Dove is a former Poet Laureate who has also published short stories, novels, and plays. Having won just about every major writing award, students at the University of Virginia are beyond lucky to have her in their English department.

Judith Butler

Butler’s Gender Trouble and Bodies That Matter totally transformed feminist and queer theory, and are must reads for anyone interested in Gender Studies. She’s still writing and engaged with social justice, but students at UC Berkeley can take classes on critical theory under her tutelage.

Maya Angelou

After joining Wake Forest University’s faculty, the author of I Know Why the Caged Bird Sings has published three other memoirs, seven poetry collections, recited a poem at Bill Clinton’s first inauguration, and received the Presidential Medal of Freedom. She’s currently the Reynolds Professor of American Studies at WFU.

Junot Diaz

Pulitzer Prize and MacArthur Fellowship winner Diaz is teaching scientists and engineers a thing or two about writing as a professor in MIT’s Comparative Media Studies/Writing department.

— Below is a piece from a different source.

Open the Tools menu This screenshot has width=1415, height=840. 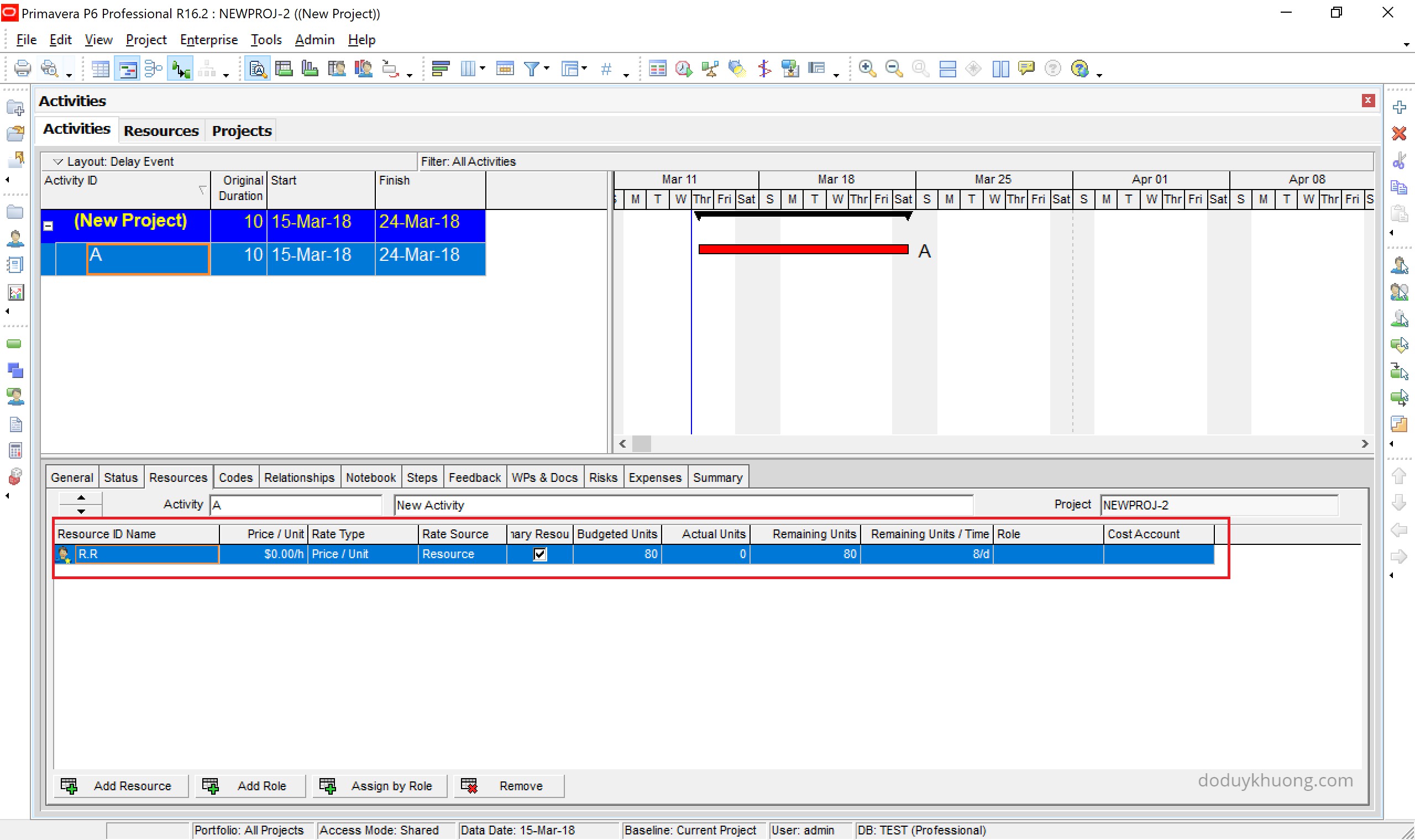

Oh, and then there's NYU...

Dia Dipasupil/Getty Images Entertainment/Getty Images

Zadie Smith

Smith might be one of the most revered authors working today, but she still finds time to help other writers get started. She’s currently an English prof at New York University, with her faculty page listing her research interests as “Fiction writing; literary and cultural criticism.”

Jonathan Safran Foer

Foer — the writer behind Everything is Illuminated and Extremely Loud and Incredibly Close holds a professorship at NYU in the Creative Writing Program.

EL Doctorow

He wrote Ragtime, City of God, and a number of other award winning books (this guy is seriously decorated), but he’s also the Lewis and Loretta Glucksman Chair of English and American Letters.

Colson Whitehead

Want to be taught by a Pulitzer finalist and a MacArthur Fellowship recipient? Take a class with Whitehead in the Creative Writing Program.

Susan Minot

Minot is another literary star in NYU’s writing program, an award-winning writer who's especially known for her short stories and novel, Evening.

Yusef Komunyakaa

Komunyakaa is a Pulitzer Prize winner and former Chancellor of The Academy of American Poets; now, the esteemed poet is a senior faculty member in the Creative Writing Program.

Marie Howe

Howe’s moving poetry won her the role as New York’s state poet, but she keeps busy as an NYU professor. There might be competition for her time, though — she also teaches undergrads and grad students at Sarah Lawrence College.